Silvan Shalom (right) eyes Kadima MKs
Silvan Shalom (right) eyes Kadima MKs
Israel News Photo: Flash 90

Senior Likud Knesset Member Silvan Shalom told Reuters that several Kadima MKs might join the Likud, effectively giving Prime Minister-designate Binyamin Netanyahu a partial unity government while weakening Kadima leader Tzipi Livni.

“Maybe they could find ways to split the party,” said MK Shalom, referring to Kadima MKs who fled the Likud in 2005 to follow then-Prime Minister Ariel Sharon’s new party. Sharon founded Kadima in the face of Likud legislators who rebelled against his government's removal of almost 9,000 Jews from Gaza and northern Samaria in 2005, to remain true to the party's founding principles.

One prime candidate for defection is Sha'ul Mofaz, who was Sharon’s defense minster and who has gone head-to-head against Livni’s decision to reject a unity government and sit in the Opposition. Most Kadima Cabinet ministers have publicly sided with Livni, but hawkish MKs may be tempted by offers of cabinet or Knesset committee posts to switch sides, as they did when leaving the Likud in 2005.

MK Shalom, who was Foreign Minister in the Likud-led Sharon government but remained in the Likud party rather than following Sharon to the new Kadima party, also told Reuters that no commitment can be made to a “two-state solution” without knowing what it involves.

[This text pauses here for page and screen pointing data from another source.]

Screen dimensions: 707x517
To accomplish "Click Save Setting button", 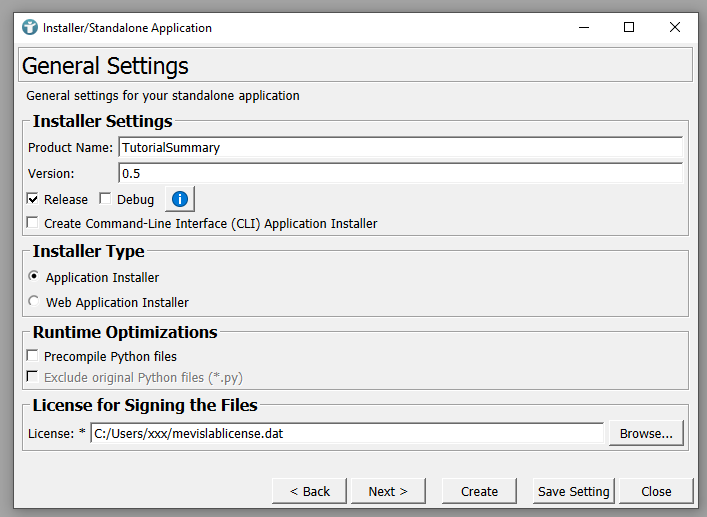I will point(573,491).
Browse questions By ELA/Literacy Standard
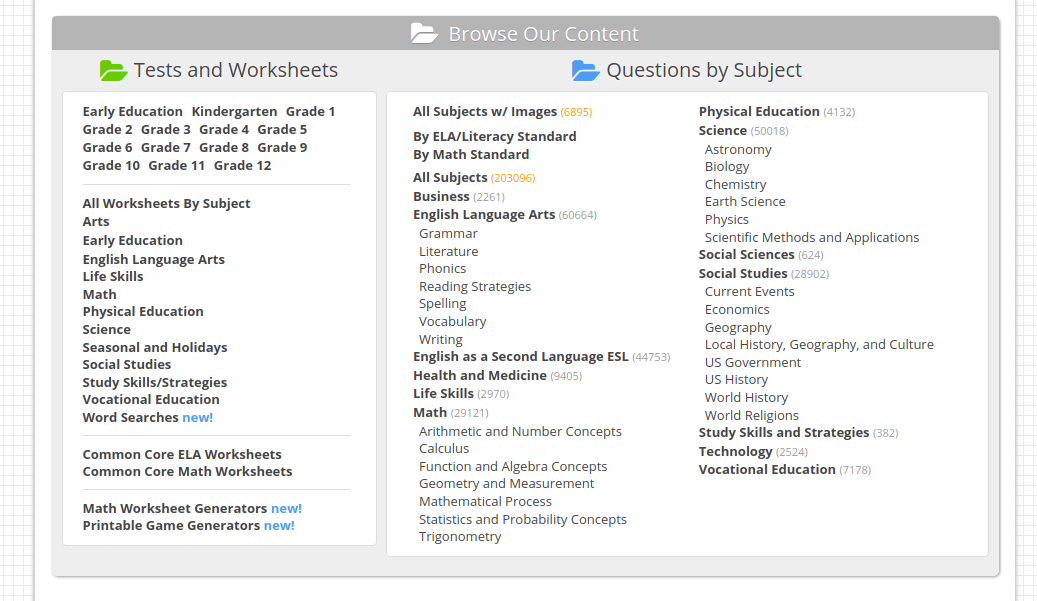The width and height of the screenshot is (1037, 601). tap(494, 137)
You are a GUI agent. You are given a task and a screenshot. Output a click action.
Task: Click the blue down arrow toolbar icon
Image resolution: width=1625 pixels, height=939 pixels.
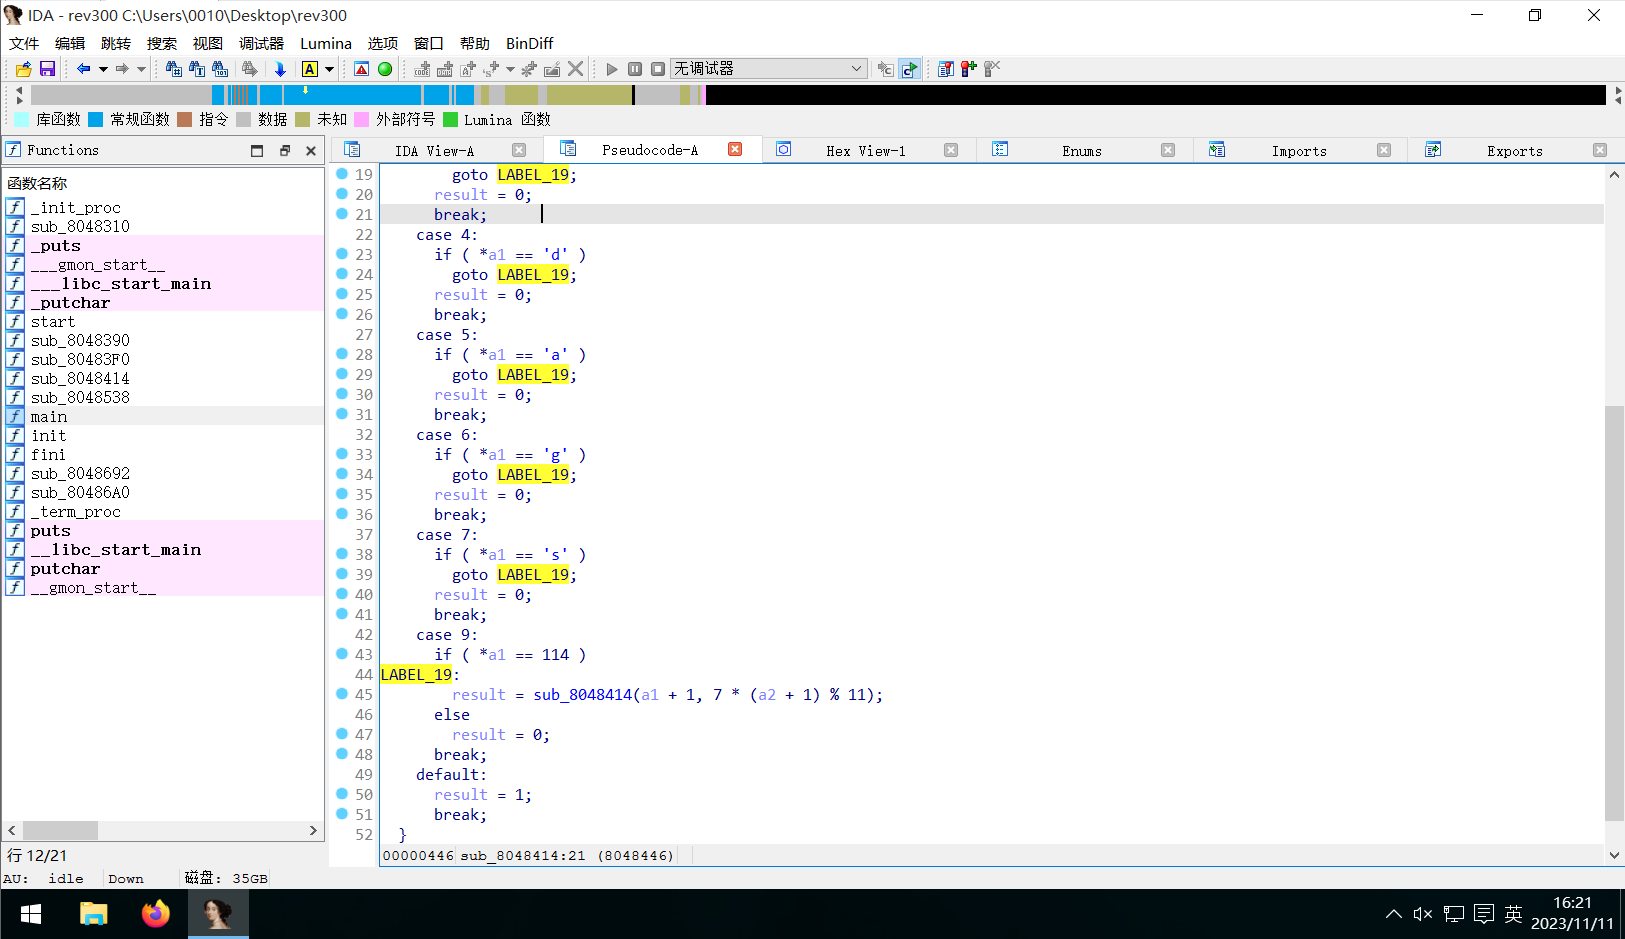(x=280, y=69)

“We need the next government to come with an approach that will enable us and the Palestinians ... to put every idea on the table,” Shalom told Reuters in an interview. “But I don't see a way now to announce in advance that the final outcome will be an independent Palestinian state. That's something that should be discussed.”

His comments came on the eve of the first official visit of United States Secretary of State Hillary Clinton, who is touting the proposal that a yet-undefined new Arab state headed by the Palestinian Authority be created alongside Israel.

The PA has demanded that the new country include all of the land restored to Israel in the Six-Day War in 1967, including the Temple Mount, all of Jerusalem's Old City and some Jerusalem neighborhoods such as Pisgat Zev, Ramot and Gilo.

Former United States Secretary of State Condoleezza Rice last year established a major change in American policy by referring to the outlying Jerusalem neighborhoods as “settlements” equating them with Jewish communities in Judea and Samaria.

Close to 600,000 Jewish Israelis live in Judea and Samaria including the eastern Jerusalem neighborhoods.